Despite being called a “raving crackpot” by the editorial board of the liberal-leaning New York Daily News, Puar has a new book out this month from Duke University Press. The book has generated a firestorm of controversy for the publisher as well as for Duke and Rutgers.
In an Op-Ed published in the Durham, North Carolina paper the Herald-Sun, Peter Reitzes writes,
Poor scholarship – what one historian called “academic garbage” – plagues “The Right to Maim.” For example, Puar quotes a professor of psychiatry from Al Jazeera America (not from a peer reviewed study) saying, “Palestinian children in Gaza are exposed to more violence in their lifetime than any other people, any other children, anywhere in the world.” Puar attempts to support this allegation by citing the study, “Effect of Trauma on the Mental Health of Palestinian Children and Mothers in the Gaza Strip” published in the Eastern Mediterranean Health Journal. I took the time to obtain and read this study and was surprised to see that it appears to conclude the opposite: “Compared to other types of conflict in war zones, events [in Gaza] were not as acute,” it reports, and “The most common type of traumatic event was seeing victims’ pictures on television.”
Why would DUP publish a book like Puar’s with such poor scholarship and obvious anti-Semitic overtones? Why, in fact, has DUP brought Puar aboard as an editor?
Perhaps the problem lies within bias in DUP’s own staff and policies. ...

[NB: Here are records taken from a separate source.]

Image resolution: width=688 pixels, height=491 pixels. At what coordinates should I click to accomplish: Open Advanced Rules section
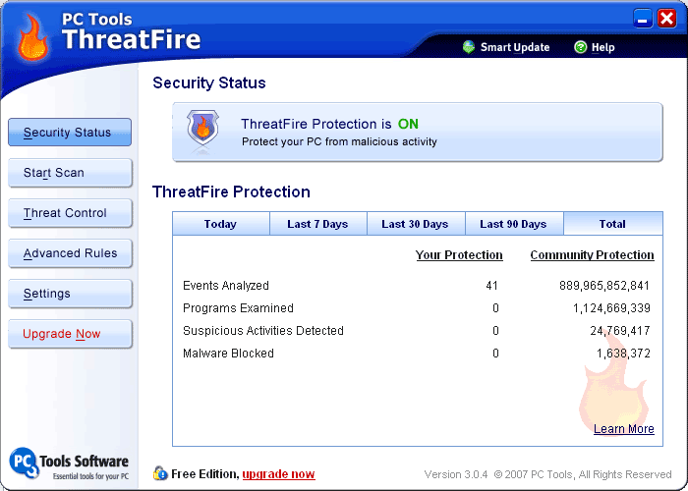69,253
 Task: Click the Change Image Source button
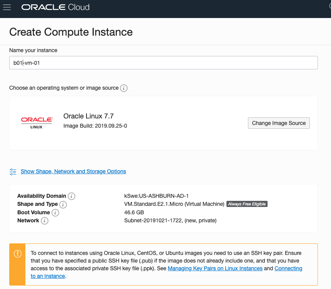pos(279,123)
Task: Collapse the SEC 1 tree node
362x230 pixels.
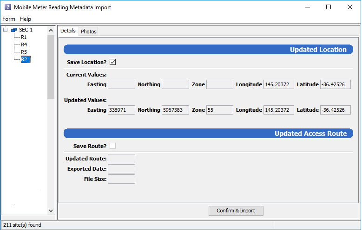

[T]here are a large number of personnel involved with DUP who appear to selectively attack Israel and advocate for positions that delegitimize, demonize, and utilize double standards against Israel. Does DUP staff treat other countries in this manner, or is it just Israel, the only Jewish majority country in the world, which receives such treatment?
For a certain segment of the population, there is simply no right way that Israel can defend itself from attack. Unfortunately, such individuals are increasingly finding comfortable homes in academia.